Home Study Course
Module 5: Adam Smith's Wealth of Nations (Part II)
Adam Smith was both moral philosopher and social scientist. He sought to understand the wellsprings of morality as well as the regulating principles of social life. In seeking to understand the natural laws governing the regularities of economic life, Smith took the time to observe carefully how business enterprises operated, how markets were organized, and how the prices at which goods were exchanged were determined. Working out the relationships of "supply and demand" that determine prices in the market was one of his principal concerns. Despite a flawed theory of value, Smith did much to explain how the "higgling and haggling" of the market results in prices that coordinate complex economic and social undertakings. From barter, the important institution of money, in the form of precious metals that are "fit to be the instruments of commerce and circulation," emerges, greatly increasing the possibilities of mutually beneficial exchange and social coordination.

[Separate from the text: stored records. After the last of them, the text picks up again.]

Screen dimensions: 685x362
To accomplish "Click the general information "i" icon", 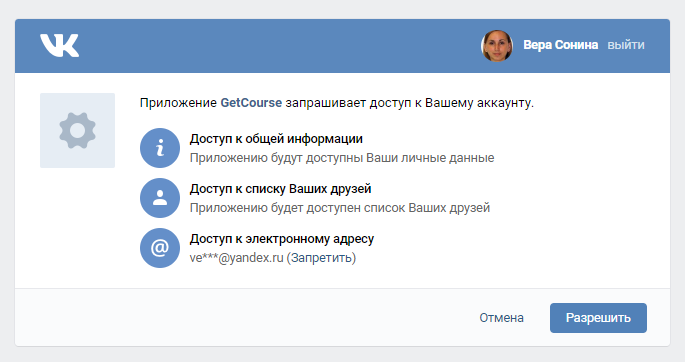I will pyautogui.click(x=160, y=148).
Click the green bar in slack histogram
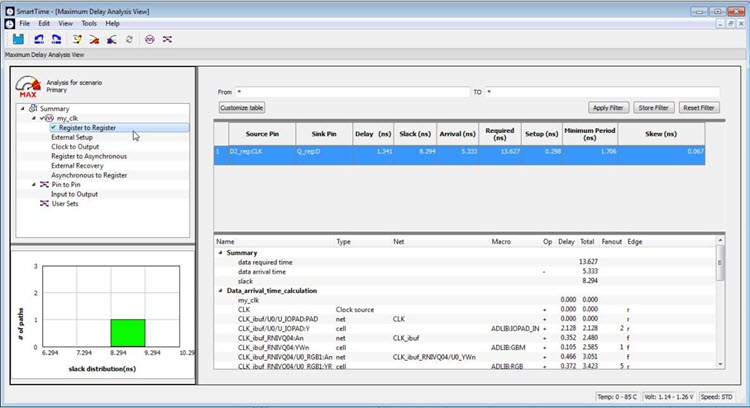 [128, 332]
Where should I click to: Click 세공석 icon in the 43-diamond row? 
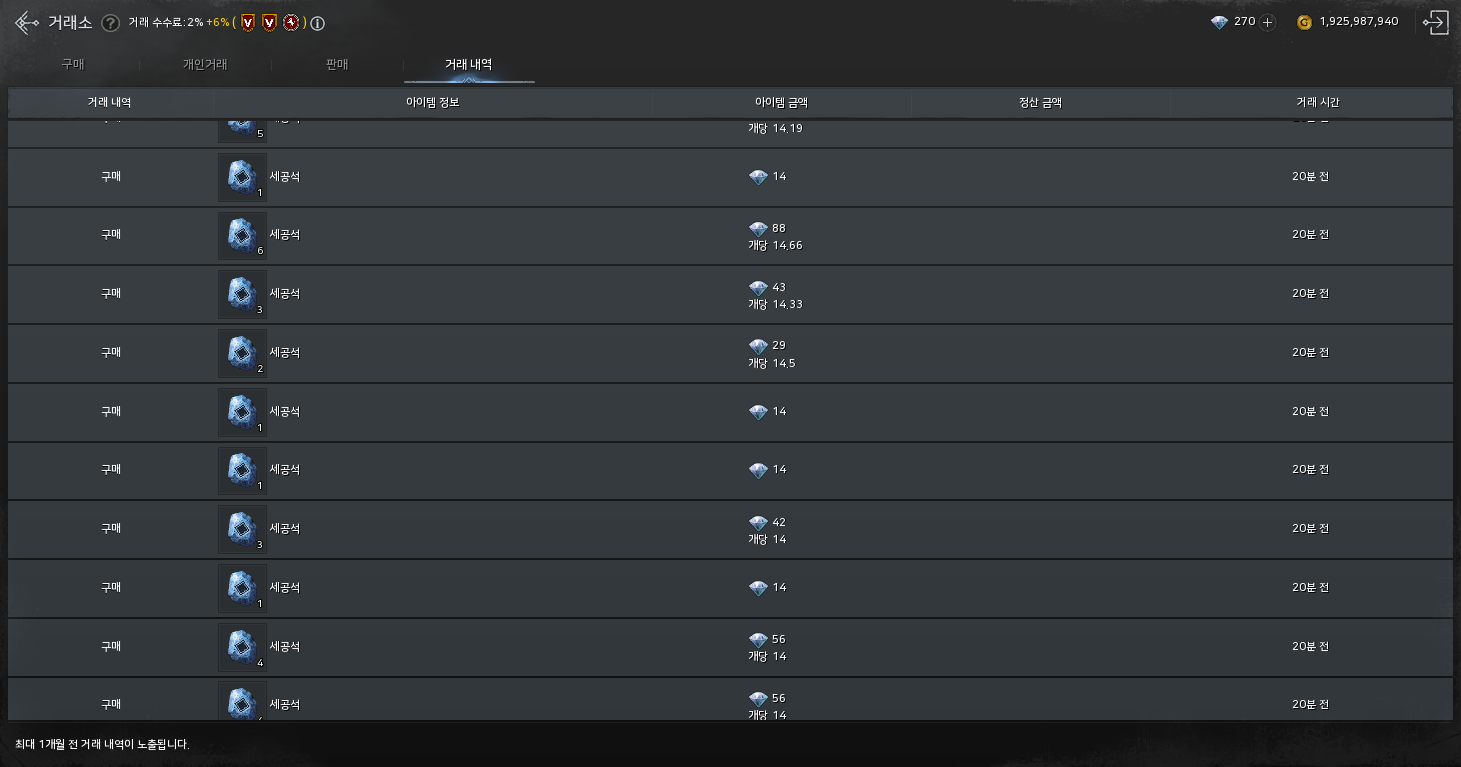[x=241, y=294]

In this module, the results of Smiths investigations of the natural rules or laws of exchange are explained and then reinterpreted in light of the "marginal revolution" of the 1870s, which allowed Smiths enterprise to be put on much more secure footing. An important insight that has survived unchanged, however, is Smiths crucial distinction between "effectual demand" and "absolute demand." When someone says, "I want X," thereby expressing an "absolute demand," we learn less than if he were to explain how much he is actually willing to give up for a unit of X, that is, his "effectual demand." "More health and safety" are undoubtedly desirable, but the important question is, "How much convenience, pleasure, and other goods would you give up for another increment of health or safety?"
To overcome the natural poverty of mankind, Smith emphasized, there must be growth in the capital stock. Capital accumulation changes the ratio of labor to capital, meaning that an additional unit of labor can produce more wealth than before, thus raising the living standards of the working masses of the population. Those who are concerned about poverty must be concerned about increasing the stock of capital; increasing the stock of capital is the only way to increase living standards. As Adam Smith and subsequent generations of economists have shown, the free market is probably the most humanitarian institution the human race has ever produced.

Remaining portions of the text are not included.